Mr Tau adds that business will be forced to pay into the Fund via the BEE  generic codes, under which larger enterprises are expected to contribute 3% of  net profit after tax to the development of black-owned suppliers. Companies that  fail to direct this 3% into the Fund instead will be barred from doing business  with the state, he warns.

The minister also says that multinational corporations operating in South Africa  are expected to contribute up to 25% of the value of their South African interests  to BEE. And that the Competition Act can be used to compel companies seeking approval  for mergers to pay into the Fund to help meet their “public interest” obligations.

“However, Mr Tau’s proposed Transformation Fund conflicts with at least  four key clauses of the Constitution,” says Dr Anthea Jeffery, Head of Policy  Research at the IRR.

Section 1 of the Constitution identifies “non-racialism” as a  founding value. Classifying people into apartheid-era racial categories and then  giving preferences to some while excluding others betrays this value.

Section 9 prohibits both the state and the private sector from unfairly discriminating  on racial grounds. It also says that any discrimination based on race is automatically  unfair unless it “promotes the achievement of equality”, as the Constitutional  Court has ruled.

But BEE helps only a small and often politically connected black elite. It also chokes off  investment, growth and jobs, which greatly harms the great majority of poor black people. BEE  is thus the main reason for worsening inequality within the black population. It also largely  explains why the country’s Gini co-efficient has risen from 59 in 1994 to 63 in 2022.

In addition, Section 213 of the Constitution says that “all money received by the national  government must be paid into…[the] National Revenue Fund, except money reasonably excluded  by an Act of Parliament”. Yet Mr Tau seeks to direct the R100bn into the National Empowerment  Fund without a statute authorising this and without having to show that this is “reasonable”.  (In reality, what Mr Tau seems to want is a large pot of money that can be used for public service salaries  and other state spending under the fig-leaf of a BEE intervention supposedly aimed at helping the poor.)

Then there is Section 217 of the Constitution, which says that all public procurement must be “competitive  and cost-effective”. Officials awarding public tenders must thus put “value-for-money” above  BEE considerations, as Judge Raymond Zondo has stressed in his report on state corruption. But Mr Tau wants to  exclude businesses that fail to pay into the Fund from all state tenders irrespective of the likely harm to  competition and cost-effectiveness.

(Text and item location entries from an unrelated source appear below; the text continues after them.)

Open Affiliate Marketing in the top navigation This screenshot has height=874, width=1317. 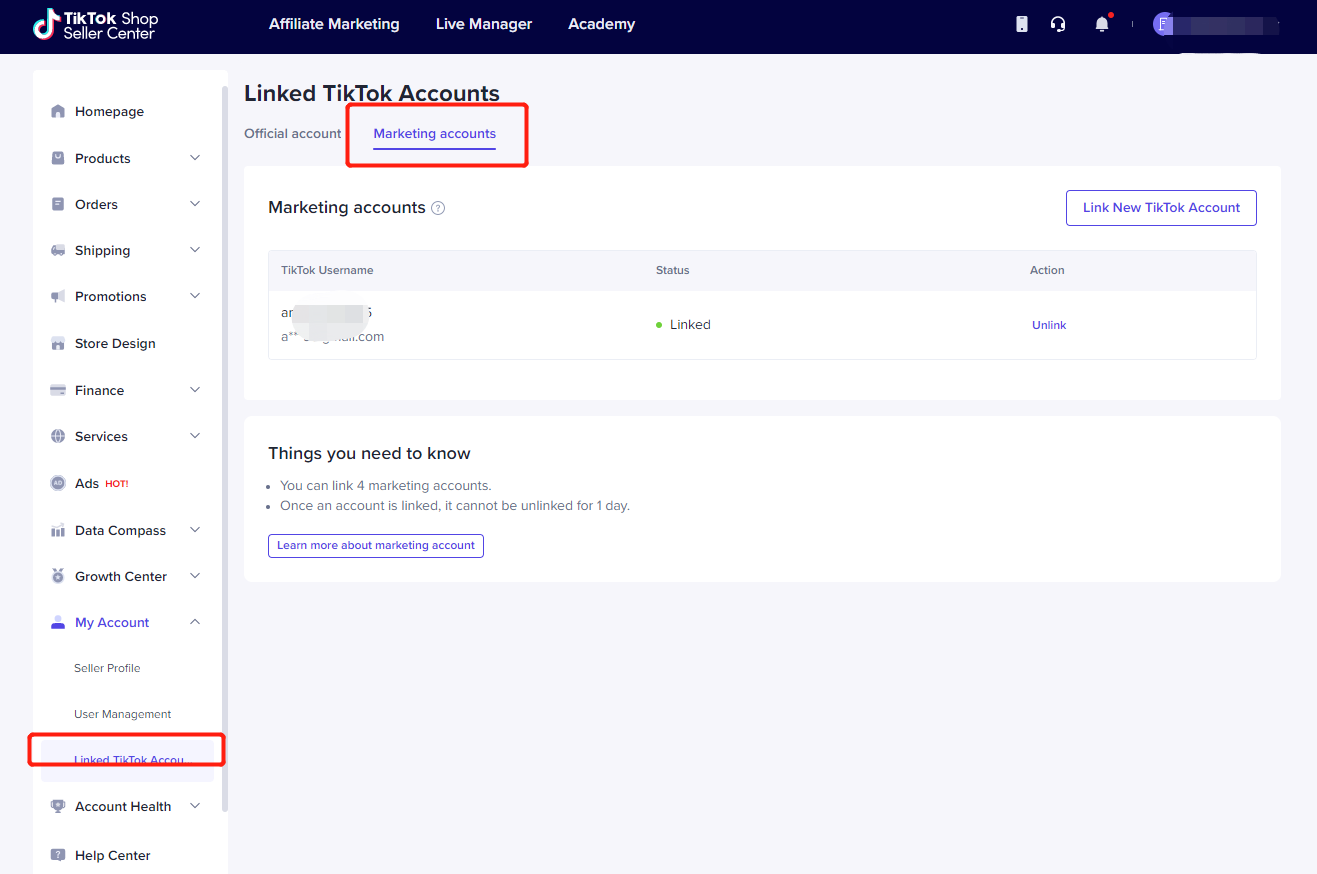point(334,24)

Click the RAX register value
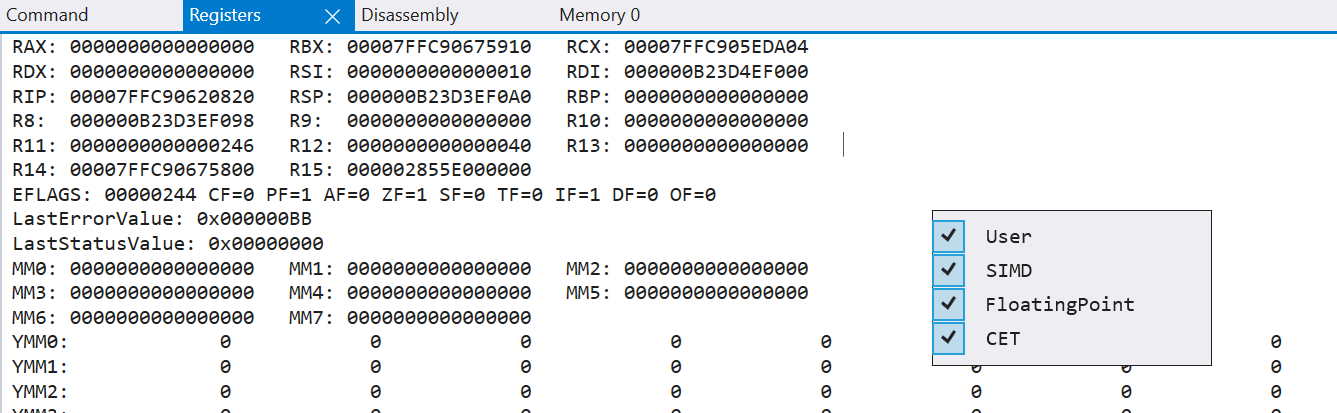[162, 47]
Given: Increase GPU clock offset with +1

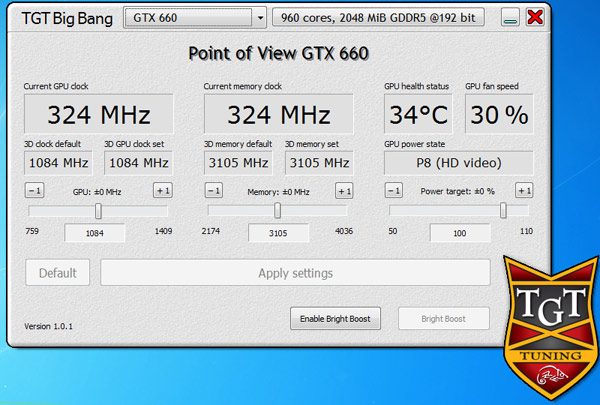Looking at the screenshot, I should click(x=162, y=191).
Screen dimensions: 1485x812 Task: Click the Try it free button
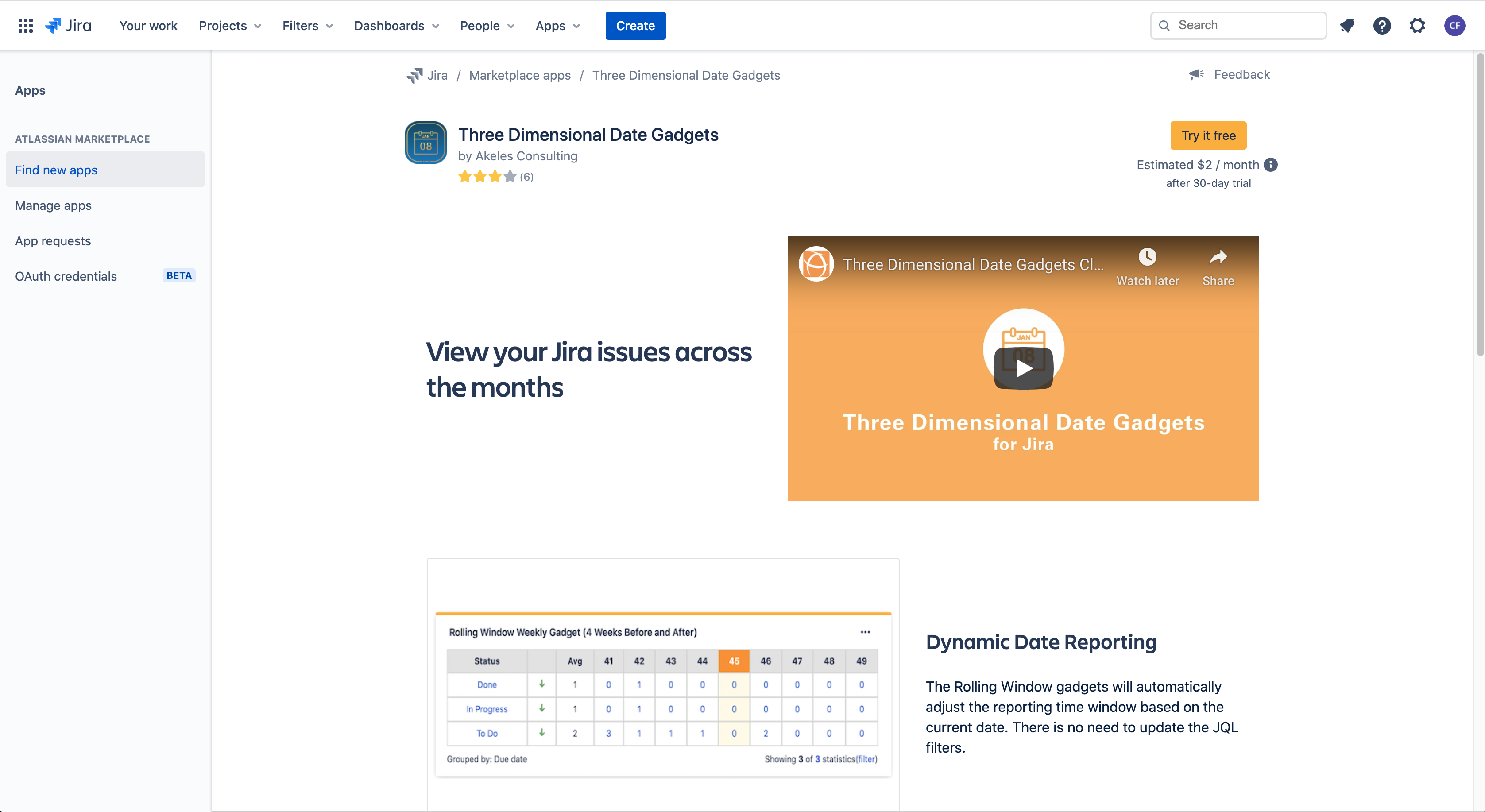(x=1208, y=135)
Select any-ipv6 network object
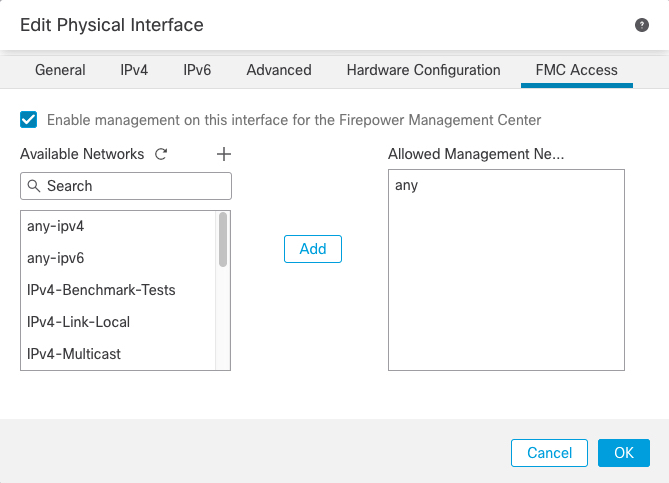This screenshot has width=669, height=483. click(56, 258)
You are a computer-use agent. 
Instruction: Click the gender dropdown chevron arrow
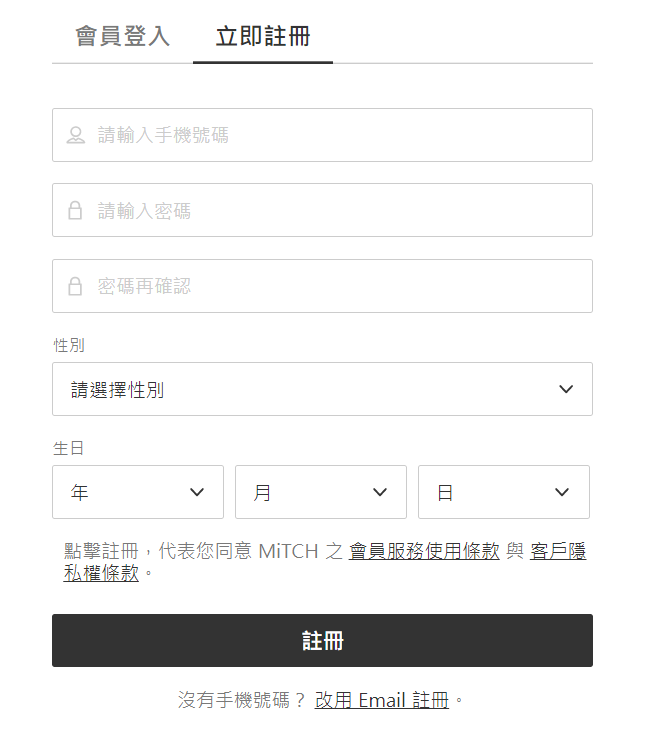point(566,389)
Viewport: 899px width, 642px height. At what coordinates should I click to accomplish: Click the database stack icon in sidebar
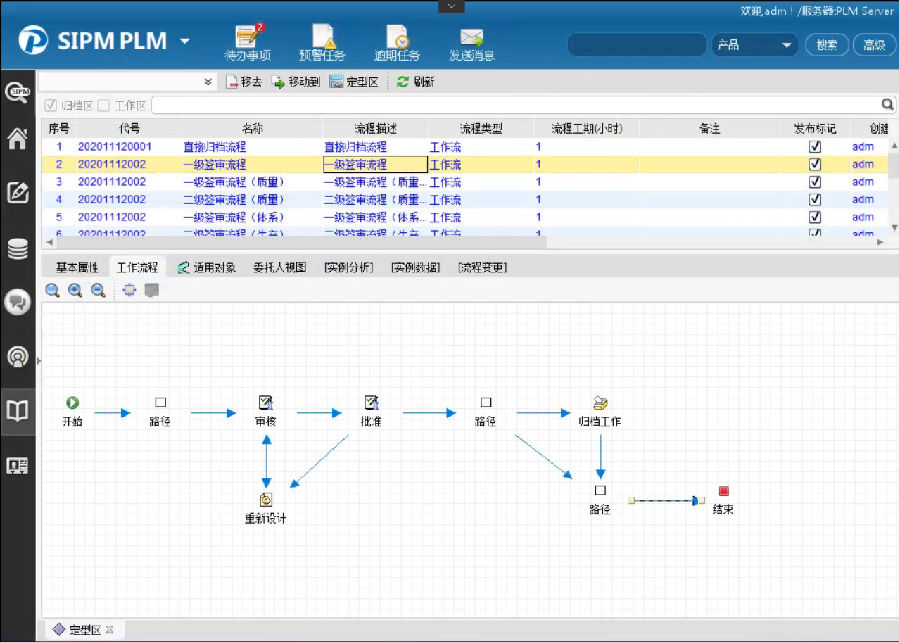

Adds Jeffery: “Current race-based BEE has long caused enormous harm to the economy. By using race to identify  its beneficiaries, BEE allows the black political elite to feed off its preferences, even as the poor sink further  into destitution. The Transformation Fund proposal must simply be scrapped, along with all other race-based laws.

“The real need is to shift to a non-racial system of Economic Empowerment for the Disadvantaged (EED). This,  like the social grants system, would use a means test to identify the truly disadvantaged. It would also reach right  down to the grassroots by providing the poor with tax-funded vouchers for schooling, healthcare and housing.

“EED would redirect much of the revenue now being badly (and often corruptly) spent by bureaucrats into the  hands of families intent on using their vouchers to obtain the best schooling, healthcare and housing that a competitive a nd innovative market can supply.”